El Supremo ratifica la pena de 16 años y medio al violador de una trabajadora del antiguo Xeral de Vigo

El Tribunal Supremo inadmite el recurso del acusado, detenido casi diez años después gracias a una prueba de ADN. La víctima no pudo declarar en el juicio por su estado de salud, pero el tribunal considera suficiente el resto de las pruebas

El antiguo Hospital Xeral de Vigo, ahora convertido en Cidade da Xustiza.
El antiguo Hospital Xeral de Vigo, ahora convertido en Cidade da Xustiza. | Atlántico

El Tribunal Supremo ha inadmitido el recurso de casación presentado por el hombre condenado a 16 años y medio de prisión por la agresión sexual y el robo cometidos contra una trabajadora del antiguo Hospital Xeral de Vigo en marzo de 2013. Con esta decisión, el alto tribunal mantiene firme la condena que ya había sido impuesta por la Audiencia Provincial de Pontevedra y posteriormente confirmada por el Tribunal Superior de Xustiza de Galicia (TSXG).

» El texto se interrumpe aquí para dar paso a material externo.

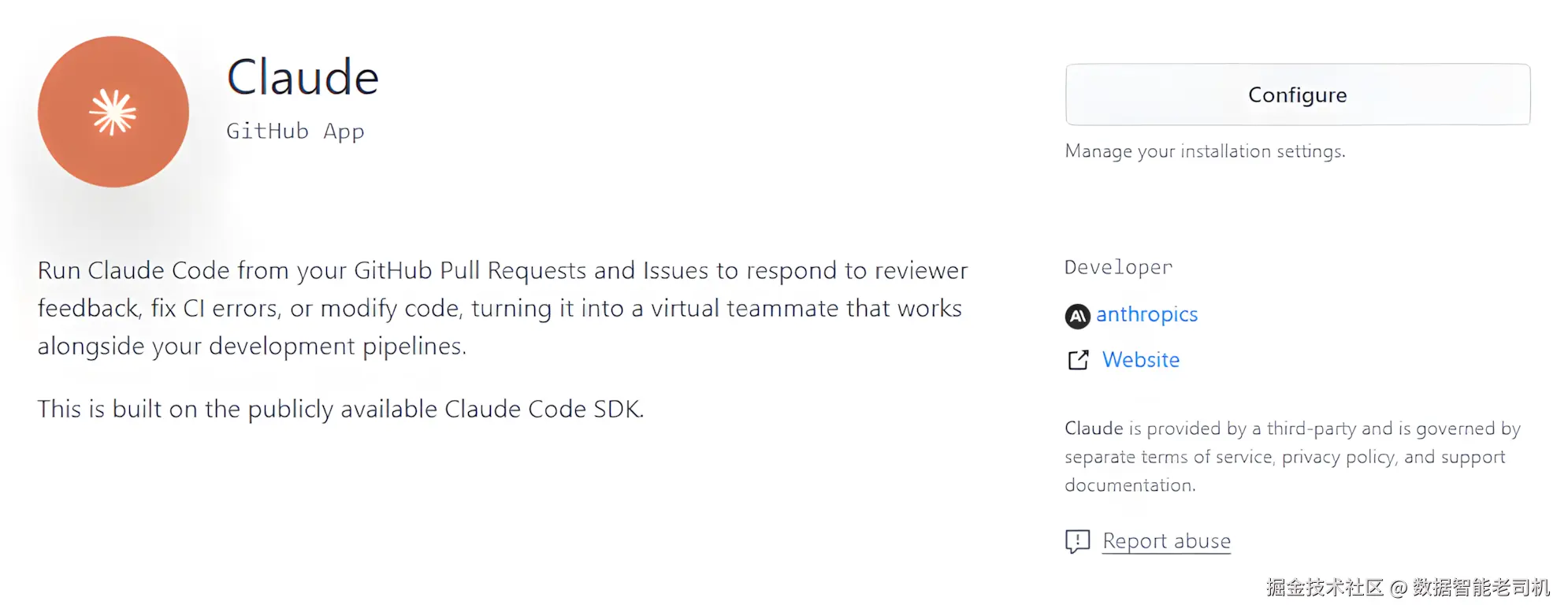Click the white starburst inside the logo
Image resolution: width=1568 pixels, height=616 pixels.
click(x=113, y=113)
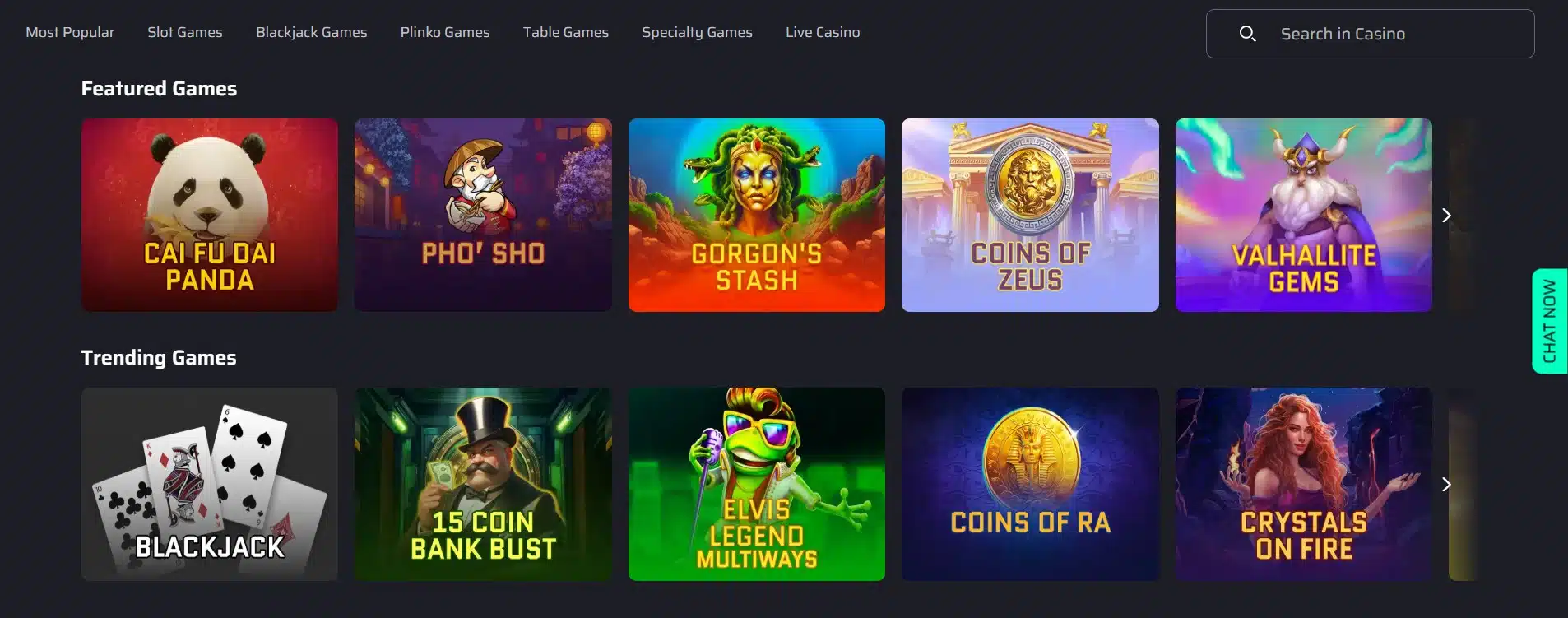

En el auto, fechado el pasado 11 de junio, el Supremo concluye que el recurso carece de interés casacional, al considerar que el condenado reproduce argumentos que ya habían sido examinados y rechazados en instancias anteriores.

La defensa sostenía que se había vulnerado el derecho a la tutela judicial efectiva, al utilizarse como prueba de cargo la declaración que la víctima prestó durante la fase de instrucción. La mujer no pudo comparecer en el juicio debido a su estado de salud, por lo que su testimonio fue incorporado mediante lectura durante la vista oral.

Asimismo, el recurso cuestionaba la existencia de una base probatoria suficiente y denunciaba una supuesta falta de motivación en la resolución del TSXG que confirmó la condena.

Sin embargo, el Supremo rechaza estos planteamientos y recuerda que el tribunal de apelación ya avaló la decisión de admitir la declaración de la víctima, precisamente porque su situación médica impedía que pudiera prestar testimonio en el juicio.

Además, el alto tribunal subraya que no corresponde revisar la valoración de la prueba simplemente porque el recurrente pretenda una interpretación más favorable a sus intereses.

Una declaración respaldada por otras pruebas

La resolución destaca que la condena no se sustentó únicamente en el relato de la víctima. Según expone el Supremo, su versión fue persistente durante todo el procedimiento, no existían motivos que hicieran dudar de su credibilidad y, además, quedó corroborada por otros elementos probatorios.

Entre esas pruebas figuran el testimonio del agente policial que recogió su declaración, los informes médicos y forenses, los restos de semen localizados en la zona genital de la víctima y las propias manifestaciones del acusado, quien reconoció haber estado con la mujer en el lugar y el momento de los hechos y haber mantenido relaciones sexuales, aunque aseguró que fueron consentidas.

Por ello, el Supremo concluye que el TSXG respondió al recurso de apelación de manera "lógica, motivada y razonable", descartando cualquier vulneración de derechos fundamentales.

Los hechos ocurrieron en 2013

La sentencia de la Audiencia de Pontevedra declaró probado que, durante la madrugada del 30 de marzo de 2013, la víctima abandonó su puesto de trabajo en el antiguo Hospital Xeral de Vigo y se dirigía a una parada de autobús cuando fue sorprendida por el acusado.

Según el relato de hechos probados, el hombre la sujetó por detrás, le tapó la boca y le colocó un objeto punzante en la espalda mientras la amenazaba con apuñalarla si gritaba. Tras obligarla a entregar el dinero que llevaba, la condujo hasta una zona apartada, donde la agredió sexualmente.

La resolución judicial considera acreditado que la mujer fue penetrada vaginalmente en dos ocasiones y obligada a practicar una felación. Antes de marcharse, el agresor también le robó una cadena de oro, un anillo y un reloj.

La investigación se resolvió casi una década después gracias al ADN

El autor de los hechos no pudo ser identificado en el momento de la agresión. La investigación dio un giro años después, cuando una muestra de ADN obtenida de una colilla abandonada en el escenario de otro delito permitió vincular al sospechoso con la agresión cometida en Vigo.

El juicio se celebró a puerta cerrada debido al comportamiento violento que el acusado mostró hacia los medios de comunicación presentes en la sala. Durante la vista oral optó por no declarar, aunque en el turno de la última palabra negó haber violado a la víctima e insistió en que las relaciones sexuales habían sido consentidas. Con la decisión del Tribunal Supremo, la condena queda definitivamente confirmada.